Eu
estava meio encolhido na sala de embarque do aeroporto de Vitória. Cheguei
antes do horário. Era uma aperto só. De repente, na minha frente brota um
grande amigo: Rosental Calmon Alves. Esqueci o cansaço, as filas e a demora.
Passamos em revista os problemas do mundo e do jornalismo. O entusiasmo do
Rosental faz bem a qualquer um.
Ganhei
meu dia.
O
jornalista Rosental Calmon Alves é um fenômeno de renovação permanente. Começou
sua carreira de jornalista em 1968. Entre outros veículos, passou pelas Rádios
Tupi e Nacional, no Rio de Janeiro, e pelas revistas IstoÉ e Veja. No Jornal do
Brasil, foi correspondente em Madri, Buenos Aires, Washington e Cidade do
México. Em 1995 foi o responsável pelo lançamento da primeira versão para a
internet de um jornal brasileiro: o JB Online. Um ano depois trocou as redações
pela carreira acadêmica e se tornou professor na Universidade do Texas, em
Austin. Em 2002 criou o Centro Knight para Jornalismo nas Américas.
Rosental,
um carioca simpático e acolhedor – tenho saudade de nosso encontro em Austin –,
surpreende por sua capacidade de adaptação às mudanças. Considerado um dos
grandes teóricos do jornalismo online, ele sempre chamou a atenção para os
desafios a serem enfrentados pelos jornais neste momento de revolução digital.
Segundo
Rosental, o surgimento das redes sociais, como o Twitter e o Facebook, não
mudou somente o jornalismo, mas também o mundo. “Nunca antes os avanços
tecnológicos nos afetaram tanto e, consequentemente, afetaram a forma de fazer
jornalismo”, observa. “Há mais de uma década que eu venho alertando para isto:
não dá mais para continuar fazendo jornais do mesmo jeito.”

## EXERCÍCIO CURTO A
Responda com base no texto sobre Rosental Calmon Alves:
(i) Em que aeroporto ocorreu o encontro relatado no início?
(ii) Em que ano Rosental começou sua carreira de jornalista?
(iii) O que ele criou em 2002?

## TRECHOS DE DADOS
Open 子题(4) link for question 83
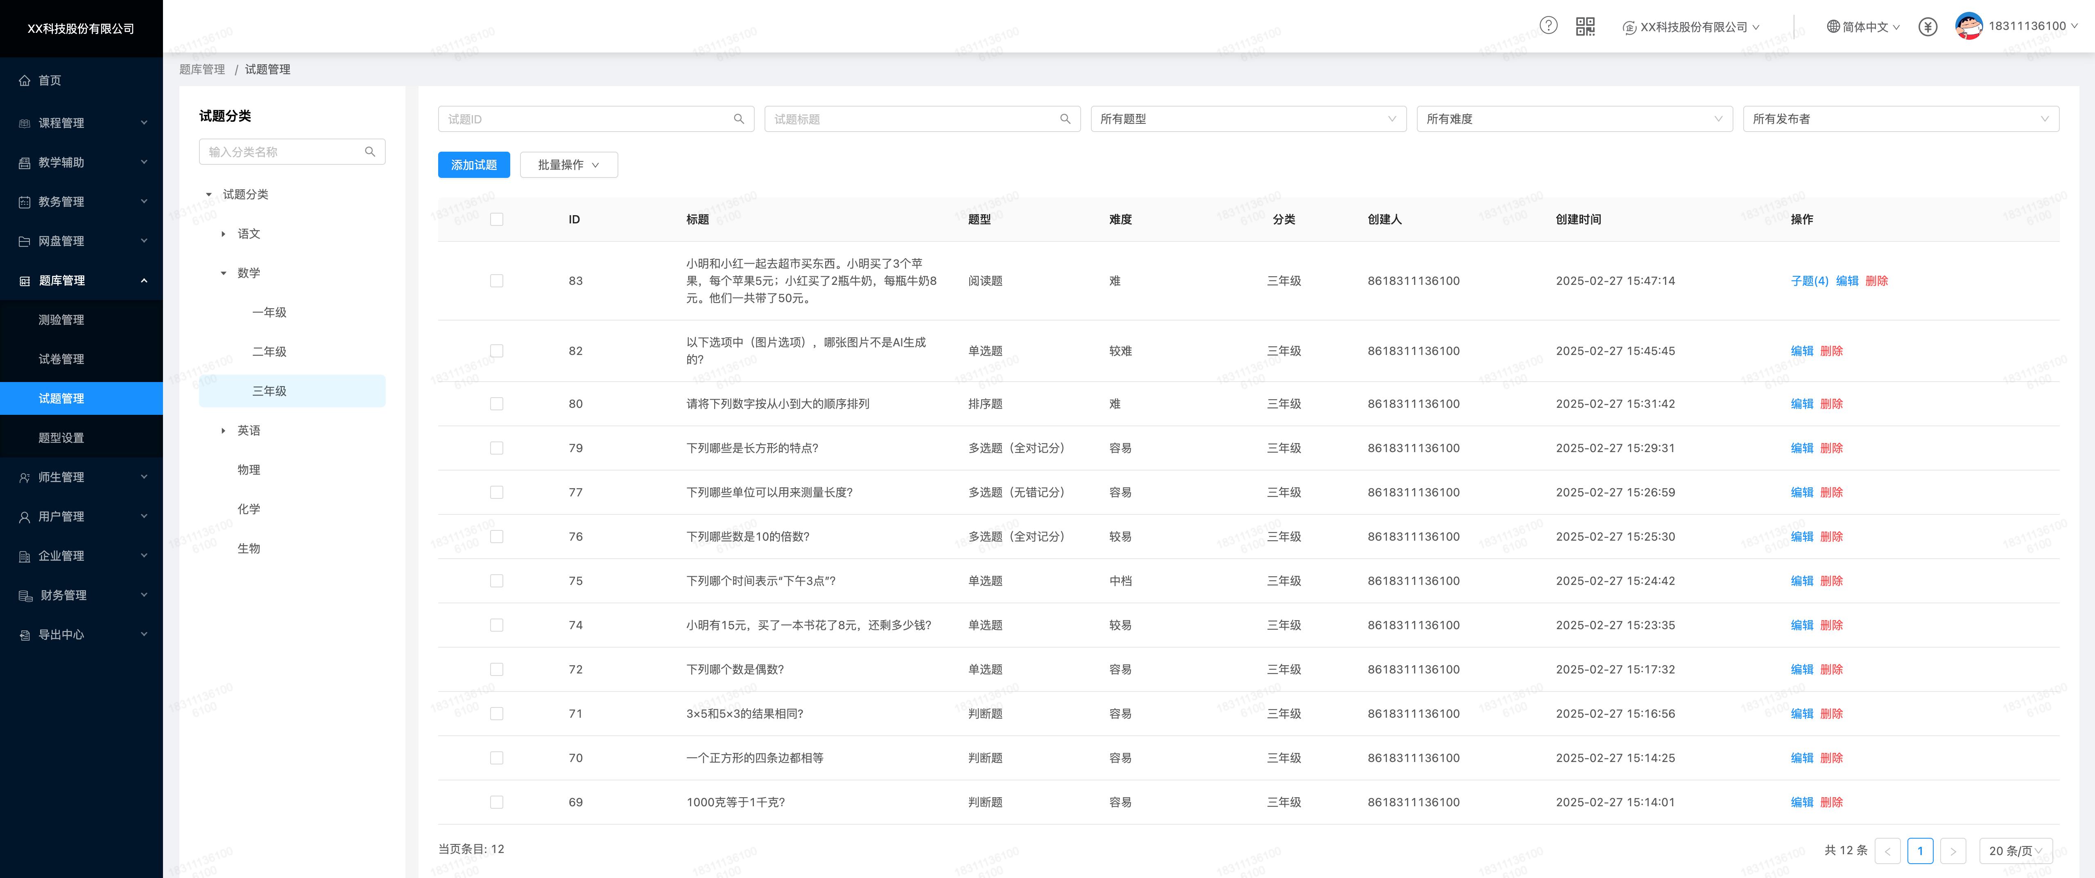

==

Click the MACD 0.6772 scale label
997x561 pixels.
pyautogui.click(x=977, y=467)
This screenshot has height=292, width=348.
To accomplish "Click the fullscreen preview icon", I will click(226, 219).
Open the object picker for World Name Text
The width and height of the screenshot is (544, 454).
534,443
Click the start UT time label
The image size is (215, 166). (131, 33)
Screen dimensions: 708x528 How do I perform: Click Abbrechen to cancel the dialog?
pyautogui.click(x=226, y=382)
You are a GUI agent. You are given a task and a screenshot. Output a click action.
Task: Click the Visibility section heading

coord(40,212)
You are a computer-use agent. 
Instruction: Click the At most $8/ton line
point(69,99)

## EXERCÍCIO CURTO B
Converta em lista numerada as linhas da listagem, começando na que contém "Screen dimensions: 708x528" e terminando na que contém "point(69,99)". Omita as linhas em branco.

## RESPOSTA A
(i) No aeroporto de Vitória.
(ii) Em 1968.
(iii) O Centro Knight para Jornalismo nas Américas.

## RESPOSTA B
1. Screen dimensions: 708x528 How do I perform: Click Abbrechen to cancel the dialog?
2. pyautogui.click(x=226, y=382)
3. You are a GUI agent. You are given a task and a screenshot. Output a click action.
4. Task: Click the Visibility section heading
5. coord(40,212)
6. You are a computer-use agent. 
7. Instruction: Click the At most $8/ton line
8. point(69,99)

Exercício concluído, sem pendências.